Chrysler Could Face $2B Loss
Pressure on the Chrysler Group continues to grow as the company struggles with hefty inventories and mounting losses.
DaimlerChrysler AG confirmed Friday that the Chrysler Group will offer dealers and consumers a new round of incentives to reduce inventories of unsold 2006 models despite a modest increase in sales during November.
Steven J. Landry, Chrysler vice president of sales, said that one-third of the company's current inventory of unsold vehicles are 2006 models, which he conceded is a relatively high number. In addition, the company still has several thousand "unassigned" vehicles sitting in storage, he acknowledged. Landry, however, refused to say specifically how many unassigned vehicles were still sitting on dealer lots but he stressed the company expected to eliminate the problem by the end of the year.
Meanwhile, analysts inGermany have stepped up pressure on DaimlerChrysler's supervisory board to spin off the Chrysler Group. Rumors also persist in Germany that VW's Wolfgang Bernhard is on his way back to the U.S. to take over the Chrysler Group.
The big incentives - as high as $7000 on some vehicles - coupled with high labor costs and slower-than-expected sales of new models make it very likely that the Chrysler Group will post another operating loss during the fourth quarter, analysts said.
Laurie Harbour-Felax of the Royal Oak-based Harbour-Felax Group said, "The fourth quarter is going to be a killer." Harbour-Felax estimated that the Chrysler Group has gone from making a profit of $150 a vehicle last year to losing $1144 a vehicle through the first three quarters of 2006.
Another analyst, who asked not to be identified, suggested that the Chrysler Group's losses could reach $2 billion in the fourth quarter.
Harbour-Felax said the losses are putting enormous pressure on Chrysler to launch a major restructuring similar to those already underway at GM and Ford. "They have got to do something," she said.

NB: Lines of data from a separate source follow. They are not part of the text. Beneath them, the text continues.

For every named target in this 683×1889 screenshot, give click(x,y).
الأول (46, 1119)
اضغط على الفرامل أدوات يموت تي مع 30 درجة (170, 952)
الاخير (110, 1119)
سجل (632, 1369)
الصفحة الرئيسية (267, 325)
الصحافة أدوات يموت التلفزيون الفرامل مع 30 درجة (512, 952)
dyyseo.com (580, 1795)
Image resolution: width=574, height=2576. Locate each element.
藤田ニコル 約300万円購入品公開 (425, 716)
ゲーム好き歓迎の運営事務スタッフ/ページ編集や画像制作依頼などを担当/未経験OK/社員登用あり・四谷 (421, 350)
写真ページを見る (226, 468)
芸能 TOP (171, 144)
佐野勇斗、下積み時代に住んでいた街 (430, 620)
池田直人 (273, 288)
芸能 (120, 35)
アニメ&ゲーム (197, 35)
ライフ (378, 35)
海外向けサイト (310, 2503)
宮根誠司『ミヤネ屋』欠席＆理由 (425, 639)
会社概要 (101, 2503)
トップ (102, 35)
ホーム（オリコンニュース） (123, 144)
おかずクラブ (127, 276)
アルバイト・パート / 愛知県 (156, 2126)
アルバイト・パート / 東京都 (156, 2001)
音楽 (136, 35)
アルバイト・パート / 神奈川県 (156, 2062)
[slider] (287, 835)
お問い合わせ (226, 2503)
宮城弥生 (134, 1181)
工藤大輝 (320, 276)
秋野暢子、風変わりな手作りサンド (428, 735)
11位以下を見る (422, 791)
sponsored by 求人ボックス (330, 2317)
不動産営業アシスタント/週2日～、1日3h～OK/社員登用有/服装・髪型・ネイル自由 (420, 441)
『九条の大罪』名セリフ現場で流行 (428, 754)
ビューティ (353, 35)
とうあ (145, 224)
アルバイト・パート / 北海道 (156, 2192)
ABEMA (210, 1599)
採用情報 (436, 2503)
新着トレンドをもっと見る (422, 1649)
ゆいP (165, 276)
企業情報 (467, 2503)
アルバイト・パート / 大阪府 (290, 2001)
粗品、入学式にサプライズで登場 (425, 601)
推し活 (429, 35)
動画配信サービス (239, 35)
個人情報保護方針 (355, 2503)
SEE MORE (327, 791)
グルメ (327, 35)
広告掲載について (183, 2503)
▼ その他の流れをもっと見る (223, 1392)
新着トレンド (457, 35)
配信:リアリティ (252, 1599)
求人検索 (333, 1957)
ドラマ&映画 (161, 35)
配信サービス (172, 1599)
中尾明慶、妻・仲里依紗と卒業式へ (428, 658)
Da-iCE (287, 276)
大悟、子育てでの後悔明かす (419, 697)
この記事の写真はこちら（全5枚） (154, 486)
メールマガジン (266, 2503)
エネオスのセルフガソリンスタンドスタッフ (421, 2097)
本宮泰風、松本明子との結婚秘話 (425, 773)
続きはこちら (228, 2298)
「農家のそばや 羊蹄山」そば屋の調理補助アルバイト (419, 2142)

Sean McAlinden, vice president of research at the Center for Automotive Research in Ann Arbor, said the speculation is that Chrysler could be forced to close three and possibly more plants as part of the restructuring. The company's assembly plants in Newark, Del., and the St. Louis North truck plant as well as the Detroit Axle plant could all be on the chopping block, said McAlinden. He suggested Chrysler may have to eliminate as many as 10,000 jobs.
Mike Aberlich, Daimler-Chrysler spokesman, said seven separate studies, covering every facet of the Chrysler Group's operation, are now underway. The results are to be announced in early 2007. "We're studying everything," Aberlich said. "We wouldn't expect anything to break until we complete the studies."
The studies were launched last month shortly after Chrysler reported a $1.5 billion operating loss for the third quarter.
Harbour-Felax said that one of the challenges Chrysler faces is that it had done a lot of things right in the past few years. The product line has been improved substantially and more new products are due out in 2007.
"It's going to be interesting to see what DaimlerChrysler does," she said.